Should any of the third-party candidates receive enough votes to collect some electors, they could possibly prevent both of the two major party candidates from getting the required 270 votes to become the president-elect.
In that unlikely scenario, the House of Representatives would have the task of selecting from the top three candidates for the office, with the delegation from each state receiving one vote. The current makeup of the House would seem to favor Trump, as Republicans hold a 247-188 majority.
But publicly, a number of Republican congressmen have already announced they would not support Trump as their party’s nominee in the upcoming election, and who know how many more privately hold the same view. Perhaps some of those members would side with Clinton instead, or even with one of the third-party candidates, creating a deadlock in the House vote.

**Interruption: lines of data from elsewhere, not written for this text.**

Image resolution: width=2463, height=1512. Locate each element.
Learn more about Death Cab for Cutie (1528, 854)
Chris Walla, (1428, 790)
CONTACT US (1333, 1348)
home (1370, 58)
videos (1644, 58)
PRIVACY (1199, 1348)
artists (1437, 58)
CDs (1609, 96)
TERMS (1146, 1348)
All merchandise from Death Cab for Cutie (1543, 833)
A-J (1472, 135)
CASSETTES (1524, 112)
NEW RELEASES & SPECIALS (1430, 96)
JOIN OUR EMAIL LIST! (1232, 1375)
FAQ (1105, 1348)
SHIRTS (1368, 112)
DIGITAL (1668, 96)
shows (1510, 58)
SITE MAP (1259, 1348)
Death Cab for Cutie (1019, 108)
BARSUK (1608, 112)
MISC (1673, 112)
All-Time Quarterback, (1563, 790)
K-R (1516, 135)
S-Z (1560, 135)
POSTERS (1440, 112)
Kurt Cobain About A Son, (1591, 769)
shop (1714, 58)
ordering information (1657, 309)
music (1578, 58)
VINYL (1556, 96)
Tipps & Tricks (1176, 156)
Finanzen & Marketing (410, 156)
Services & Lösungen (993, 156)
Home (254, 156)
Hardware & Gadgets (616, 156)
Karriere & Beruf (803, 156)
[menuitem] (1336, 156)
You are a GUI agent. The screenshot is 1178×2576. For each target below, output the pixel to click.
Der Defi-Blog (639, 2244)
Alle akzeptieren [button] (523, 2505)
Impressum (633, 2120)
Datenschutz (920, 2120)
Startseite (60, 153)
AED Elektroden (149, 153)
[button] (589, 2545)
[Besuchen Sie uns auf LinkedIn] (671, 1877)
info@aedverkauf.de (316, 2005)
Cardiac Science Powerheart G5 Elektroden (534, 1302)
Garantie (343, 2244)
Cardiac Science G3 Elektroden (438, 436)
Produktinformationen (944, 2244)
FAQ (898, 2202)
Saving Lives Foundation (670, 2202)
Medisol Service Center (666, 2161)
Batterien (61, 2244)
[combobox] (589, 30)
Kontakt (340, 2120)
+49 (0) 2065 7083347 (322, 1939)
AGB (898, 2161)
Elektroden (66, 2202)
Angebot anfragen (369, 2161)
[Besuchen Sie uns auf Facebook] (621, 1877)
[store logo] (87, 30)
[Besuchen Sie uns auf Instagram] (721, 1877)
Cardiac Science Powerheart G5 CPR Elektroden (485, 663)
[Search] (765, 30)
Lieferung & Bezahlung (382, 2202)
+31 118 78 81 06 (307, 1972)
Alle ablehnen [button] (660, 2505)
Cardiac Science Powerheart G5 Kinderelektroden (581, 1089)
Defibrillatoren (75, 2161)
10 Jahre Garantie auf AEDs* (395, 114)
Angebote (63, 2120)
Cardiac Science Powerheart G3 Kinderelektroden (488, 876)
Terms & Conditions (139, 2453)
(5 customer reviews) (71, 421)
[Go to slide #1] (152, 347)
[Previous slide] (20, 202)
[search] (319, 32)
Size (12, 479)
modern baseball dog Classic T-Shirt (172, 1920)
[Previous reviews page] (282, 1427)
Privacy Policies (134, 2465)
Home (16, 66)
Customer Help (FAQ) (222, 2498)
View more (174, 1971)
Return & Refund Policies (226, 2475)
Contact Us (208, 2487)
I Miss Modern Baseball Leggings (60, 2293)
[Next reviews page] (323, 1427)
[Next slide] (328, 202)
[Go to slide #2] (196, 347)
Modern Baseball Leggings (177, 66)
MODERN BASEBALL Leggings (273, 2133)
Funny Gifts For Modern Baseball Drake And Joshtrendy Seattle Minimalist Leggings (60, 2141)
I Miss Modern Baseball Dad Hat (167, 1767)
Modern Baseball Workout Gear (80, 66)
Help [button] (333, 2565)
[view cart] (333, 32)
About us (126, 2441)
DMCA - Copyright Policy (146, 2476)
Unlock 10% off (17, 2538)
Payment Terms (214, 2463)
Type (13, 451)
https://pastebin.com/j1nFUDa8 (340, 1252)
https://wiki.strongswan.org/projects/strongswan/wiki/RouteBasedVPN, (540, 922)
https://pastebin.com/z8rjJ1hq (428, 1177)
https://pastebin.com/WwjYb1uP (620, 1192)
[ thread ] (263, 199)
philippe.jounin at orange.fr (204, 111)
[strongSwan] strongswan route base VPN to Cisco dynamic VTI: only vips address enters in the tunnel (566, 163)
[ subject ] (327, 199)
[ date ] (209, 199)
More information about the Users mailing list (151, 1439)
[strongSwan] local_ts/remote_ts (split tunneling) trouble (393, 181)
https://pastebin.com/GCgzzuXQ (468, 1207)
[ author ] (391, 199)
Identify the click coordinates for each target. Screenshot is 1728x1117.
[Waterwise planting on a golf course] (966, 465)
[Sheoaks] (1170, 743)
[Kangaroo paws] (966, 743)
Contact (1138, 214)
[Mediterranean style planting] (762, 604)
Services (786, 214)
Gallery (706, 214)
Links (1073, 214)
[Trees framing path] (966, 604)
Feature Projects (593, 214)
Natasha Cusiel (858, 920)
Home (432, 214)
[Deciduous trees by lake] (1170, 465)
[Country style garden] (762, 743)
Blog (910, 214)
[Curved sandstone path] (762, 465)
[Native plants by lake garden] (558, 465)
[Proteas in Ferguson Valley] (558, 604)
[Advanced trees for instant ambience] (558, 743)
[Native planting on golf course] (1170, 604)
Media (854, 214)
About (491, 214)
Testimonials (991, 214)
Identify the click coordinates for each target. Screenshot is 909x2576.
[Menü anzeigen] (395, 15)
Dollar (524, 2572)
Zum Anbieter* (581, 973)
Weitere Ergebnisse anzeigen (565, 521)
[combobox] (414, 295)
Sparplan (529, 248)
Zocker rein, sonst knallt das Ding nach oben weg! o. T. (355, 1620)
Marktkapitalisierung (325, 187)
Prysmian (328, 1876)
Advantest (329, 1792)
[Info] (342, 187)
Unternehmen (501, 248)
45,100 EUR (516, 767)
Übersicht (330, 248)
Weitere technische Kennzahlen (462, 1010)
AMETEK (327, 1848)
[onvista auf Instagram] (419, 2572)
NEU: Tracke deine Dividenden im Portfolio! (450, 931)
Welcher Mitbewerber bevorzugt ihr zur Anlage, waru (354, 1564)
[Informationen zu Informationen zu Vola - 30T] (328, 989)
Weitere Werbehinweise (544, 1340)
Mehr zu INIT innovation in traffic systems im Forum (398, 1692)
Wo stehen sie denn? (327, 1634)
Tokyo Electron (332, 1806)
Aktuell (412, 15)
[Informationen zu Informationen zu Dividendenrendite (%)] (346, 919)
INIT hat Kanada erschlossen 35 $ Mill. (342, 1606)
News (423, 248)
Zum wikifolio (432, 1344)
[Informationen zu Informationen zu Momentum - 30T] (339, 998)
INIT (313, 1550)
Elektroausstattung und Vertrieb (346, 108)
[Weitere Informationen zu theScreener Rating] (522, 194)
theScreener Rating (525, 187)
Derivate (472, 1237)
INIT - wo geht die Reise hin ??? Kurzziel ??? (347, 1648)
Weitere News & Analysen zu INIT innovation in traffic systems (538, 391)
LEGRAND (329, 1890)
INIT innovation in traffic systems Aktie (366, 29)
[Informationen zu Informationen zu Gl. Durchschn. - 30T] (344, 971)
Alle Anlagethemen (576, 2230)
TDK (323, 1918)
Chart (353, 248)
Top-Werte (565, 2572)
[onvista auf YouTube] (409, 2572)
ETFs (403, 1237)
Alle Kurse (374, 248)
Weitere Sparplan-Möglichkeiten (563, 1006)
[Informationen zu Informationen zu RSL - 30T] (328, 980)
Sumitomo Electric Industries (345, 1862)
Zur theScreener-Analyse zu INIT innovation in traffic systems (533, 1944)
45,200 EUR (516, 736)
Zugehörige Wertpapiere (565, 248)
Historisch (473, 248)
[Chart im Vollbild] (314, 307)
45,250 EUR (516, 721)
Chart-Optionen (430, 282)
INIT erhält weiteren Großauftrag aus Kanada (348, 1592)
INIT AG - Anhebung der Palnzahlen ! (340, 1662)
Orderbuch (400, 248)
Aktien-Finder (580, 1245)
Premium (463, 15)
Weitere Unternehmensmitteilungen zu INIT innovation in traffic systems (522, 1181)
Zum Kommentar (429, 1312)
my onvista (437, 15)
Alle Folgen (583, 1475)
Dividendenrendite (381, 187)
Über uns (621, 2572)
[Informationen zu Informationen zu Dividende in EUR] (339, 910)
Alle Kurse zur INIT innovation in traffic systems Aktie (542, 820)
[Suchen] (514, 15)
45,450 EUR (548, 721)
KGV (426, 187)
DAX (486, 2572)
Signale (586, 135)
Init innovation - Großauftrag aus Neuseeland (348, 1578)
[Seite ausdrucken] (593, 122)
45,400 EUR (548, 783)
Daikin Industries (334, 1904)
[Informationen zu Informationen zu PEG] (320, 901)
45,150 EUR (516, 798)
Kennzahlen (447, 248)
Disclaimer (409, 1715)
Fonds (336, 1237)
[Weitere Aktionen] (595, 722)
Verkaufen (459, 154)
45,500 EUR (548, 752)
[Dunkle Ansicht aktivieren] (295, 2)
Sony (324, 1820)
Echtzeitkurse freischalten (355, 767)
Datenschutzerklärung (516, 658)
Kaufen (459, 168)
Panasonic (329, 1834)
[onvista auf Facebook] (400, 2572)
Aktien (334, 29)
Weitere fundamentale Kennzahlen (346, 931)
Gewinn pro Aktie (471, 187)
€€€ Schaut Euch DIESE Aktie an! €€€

Again, very unlikely, but still a remote possibility. So what happens then?
According to the National Archives and Records Administration’s U.S. Electoral College webpage, “If the House of Representatives fails to elect a President by Inauguration Day, the Vice-President Elect serves as acting President until the deadlock is resolved in the House.”
If neither candidate for Vice-President received the required number of electoral votes, the responsibility falls to the Senate, which would elect the VP from the top two candidates with the most electoral votes, with each Senator allowed to cast one vote.
The current Senate consists of 54 Republicans, 44 Democrats, and two independents, but 34 of the 100 seats are up for grabs in the election of 2016. That number could change dramatically, and again, with some Republican elected officials being turned off by Trump’s candidacy, it is not all that far-fetched to imagine Clinton’s running mate, Tim Kaine, getting the nod.